DOCUMENT SECTION
· · · ·

# working for a living



## Localfan420 (Mar 16, 2010)

i'm not sure if this has been done before but...

*What do you do for a living?*

I have a pretty laid back job fertilizing lawns all day. I had to get a pesticide license by passing an exam from the state. I actually enjoy what I do and get to be outside all day and drive from landscape to landscape... in the winters I build up knowledge at trade shows and get cool free stuff like John Deere hats...lol 

so i'm curious to know...

what do you do for a living besides :watchplant: ?


----------



## jackson1 (Mar 16, 2010)

I tear tickets at the local movie theater. Very demanding , yet rewarding career. I get free popcorn.


----------



## the chef (Mar 16, 2010)

I teach balloon puppetry to those who chronically abuse themselves.


----------



## PencilHead (Mar 16, 2010)

I teach chronic abuse to balloon puppeteers.

All this time, Chef, I was thinking you did something totally different.

Here's a related question: Does your username or avatar relate to your day-jobishness?


----------



## the chef (Mar 16, 2010)

Was a chef fer 26 years, just retired last year.


----------



## OldHippieChick (Mar 16, 2010)

I sell overpriced wind chimes made from sea shells by the sea shore to pretentious tourists.... it keeps me in flip flops.


----------



## ArtVandolay (Mar 16, 2010)

I drink martinis, grow and smoke mj and walk the dogs.  You have no idea how much work is involved in growing mj :hubba:!  Sometimes I brave the sun and surf in a small boat to put (sea)food on the table.  I also shoot and clean my guns.  I used to repair outboard motors but it caused me to fall behind in my other responsibilities, so I quit.


----------



## leafminer (Mar 16, 2010)

I teach grads how to pass exams so they can go on and get their masters degrees... bahaha! But I do like being around the uni, there's no dress code, and most of the time it's like being on the set of Baywatch.


----------



## the chef (Mar 16, 2010)

Artski you and me on a boat with shotguns, apple martini's and no bag limit!


----------



## Diversified (Mar 16, 2010)

The nice thing about college girls is, no matter how old I get they stay the same age.


----------



## ozzydiodude (Mar 16, 2010)

I do plumbing and make sure sewer plants and septic systems work right, so we are not dumping biowaste(s**t) on the earth.


----------



## The Effen Gee (Mar 16, 2010)

I grow pot and I make your home secure.

also, electrical.


----------



## ishnish (Mar 16, 2010)

engineering student here.
part time/seasonal glazer as well.
and i teach a korean guy english for 30 bucks an hour 
come August i'll be a dad on top of all that...


----------



## frogman71 (Mar 16, 2010)

Work???

I sit around, look busy when the bosses are around, and take credit for all the work others do.  Living the American dream!!


----------



## PencilHead (Mar 16, 2010)

OldHippieChick said:
			
		

> I sell overpriced wind chimes made from sea shells by the sea shore to pretentious tourists.... it keeps me in flip flops.


 
I want a sea shell wind chime, and I'm pretty damned pretentious too.

· · · ·

Entries on locating words and elements
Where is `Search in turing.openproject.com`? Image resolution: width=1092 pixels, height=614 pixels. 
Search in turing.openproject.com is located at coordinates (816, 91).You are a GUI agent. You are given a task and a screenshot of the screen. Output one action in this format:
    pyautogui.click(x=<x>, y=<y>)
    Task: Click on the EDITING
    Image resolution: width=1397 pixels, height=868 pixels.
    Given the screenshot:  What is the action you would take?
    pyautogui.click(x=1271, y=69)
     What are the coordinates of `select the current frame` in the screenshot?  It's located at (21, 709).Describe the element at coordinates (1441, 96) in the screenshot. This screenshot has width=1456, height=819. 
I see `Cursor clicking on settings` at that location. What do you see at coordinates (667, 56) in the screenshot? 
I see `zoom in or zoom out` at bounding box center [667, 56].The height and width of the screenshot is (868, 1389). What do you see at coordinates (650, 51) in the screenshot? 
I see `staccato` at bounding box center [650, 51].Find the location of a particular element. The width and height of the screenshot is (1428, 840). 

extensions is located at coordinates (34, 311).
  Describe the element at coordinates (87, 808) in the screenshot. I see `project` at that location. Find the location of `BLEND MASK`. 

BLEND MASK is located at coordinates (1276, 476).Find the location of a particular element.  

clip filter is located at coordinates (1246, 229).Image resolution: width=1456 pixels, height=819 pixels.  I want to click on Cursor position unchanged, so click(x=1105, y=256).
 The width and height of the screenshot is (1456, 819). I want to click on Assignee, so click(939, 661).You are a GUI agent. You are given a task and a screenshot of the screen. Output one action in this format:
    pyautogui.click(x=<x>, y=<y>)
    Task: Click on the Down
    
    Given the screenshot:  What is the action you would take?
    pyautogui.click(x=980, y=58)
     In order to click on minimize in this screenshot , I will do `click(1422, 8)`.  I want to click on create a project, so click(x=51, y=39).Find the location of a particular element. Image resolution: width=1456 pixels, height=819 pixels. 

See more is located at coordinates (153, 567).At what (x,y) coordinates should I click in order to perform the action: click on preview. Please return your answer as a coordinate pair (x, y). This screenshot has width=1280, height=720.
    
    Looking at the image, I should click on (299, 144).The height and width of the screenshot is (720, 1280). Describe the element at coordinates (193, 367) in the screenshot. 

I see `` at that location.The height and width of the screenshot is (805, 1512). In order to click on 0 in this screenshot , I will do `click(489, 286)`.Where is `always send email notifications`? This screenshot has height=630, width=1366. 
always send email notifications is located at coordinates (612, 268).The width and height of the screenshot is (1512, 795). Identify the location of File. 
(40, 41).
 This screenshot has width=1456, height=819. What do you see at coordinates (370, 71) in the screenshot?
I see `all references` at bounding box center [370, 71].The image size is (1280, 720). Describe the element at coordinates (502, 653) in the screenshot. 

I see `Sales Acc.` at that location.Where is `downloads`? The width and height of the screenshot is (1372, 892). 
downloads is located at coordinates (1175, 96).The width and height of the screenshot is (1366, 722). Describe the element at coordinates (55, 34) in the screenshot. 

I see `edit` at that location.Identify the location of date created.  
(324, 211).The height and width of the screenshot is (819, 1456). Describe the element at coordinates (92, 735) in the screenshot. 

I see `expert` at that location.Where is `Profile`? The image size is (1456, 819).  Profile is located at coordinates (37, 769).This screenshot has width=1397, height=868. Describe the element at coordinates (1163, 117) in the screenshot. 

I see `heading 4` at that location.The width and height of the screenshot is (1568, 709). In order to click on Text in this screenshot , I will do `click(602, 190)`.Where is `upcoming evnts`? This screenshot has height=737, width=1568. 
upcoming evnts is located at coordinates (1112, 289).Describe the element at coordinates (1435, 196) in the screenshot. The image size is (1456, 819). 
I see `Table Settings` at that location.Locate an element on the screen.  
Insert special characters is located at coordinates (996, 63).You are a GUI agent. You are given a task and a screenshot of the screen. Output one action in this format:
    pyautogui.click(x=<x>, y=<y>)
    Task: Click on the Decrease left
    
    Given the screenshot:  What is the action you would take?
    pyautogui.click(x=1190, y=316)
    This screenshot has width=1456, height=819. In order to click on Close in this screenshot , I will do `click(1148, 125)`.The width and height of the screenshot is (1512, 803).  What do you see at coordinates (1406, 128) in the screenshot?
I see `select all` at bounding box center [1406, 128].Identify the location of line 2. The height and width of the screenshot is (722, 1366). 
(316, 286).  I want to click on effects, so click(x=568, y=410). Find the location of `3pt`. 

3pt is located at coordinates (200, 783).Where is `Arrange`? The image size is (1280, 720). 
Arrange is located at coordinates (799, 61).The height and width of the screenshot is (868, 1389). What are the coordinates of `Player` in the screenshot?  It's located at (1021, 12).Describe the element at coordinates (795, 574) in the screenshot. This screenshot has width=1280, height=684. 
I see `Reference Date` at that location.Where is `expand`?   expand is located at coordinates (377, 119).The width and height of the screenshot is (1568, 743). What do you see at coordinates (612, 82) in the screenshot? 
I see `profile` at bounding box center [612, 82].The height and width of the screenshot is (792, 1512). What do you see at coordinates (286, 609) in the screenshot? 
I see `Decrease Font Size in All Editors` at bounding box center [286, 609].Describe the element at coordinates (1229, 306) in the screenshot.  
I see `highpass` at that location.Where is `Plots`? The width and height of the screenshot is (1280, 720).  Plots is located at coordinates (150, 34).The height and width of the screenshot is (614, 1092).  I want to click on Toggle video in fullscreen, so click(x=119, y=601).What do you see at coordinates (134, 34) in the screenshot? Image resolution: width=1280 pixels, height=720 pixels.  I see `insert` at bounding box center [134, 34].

· · · ·

WHAT THE TASK ASKS
Could you copy out the forum thread between "## ArtVandolay (Mar" and "set of Baywatch.", inclusive, renaming "outboard motors" as "lawn mowers"? Rely on the forum thread alone for these.

OUTPUT
## ArtVandolay (Mar 16, 2010)

I drink martinis, grow and smoke mj and walk the dogs.  You have no idea how much work is involved in growing mj :hubba:!  Sometimes I brave the sun and surf in a small boat to put (sea)food on the table.  I also shoot and clean my guns.  I used to repair lawn mowers but it caused me to fall behind in my other responsibilities, so I quit.


----------



## leafminer (Mar 16, 2010)

I teach grads how to pass exams so they can go on and get their masters degrees... bahaha! But I do like being around the uni, there's no dress code, and most of the time it's like being on the set of Baywatch.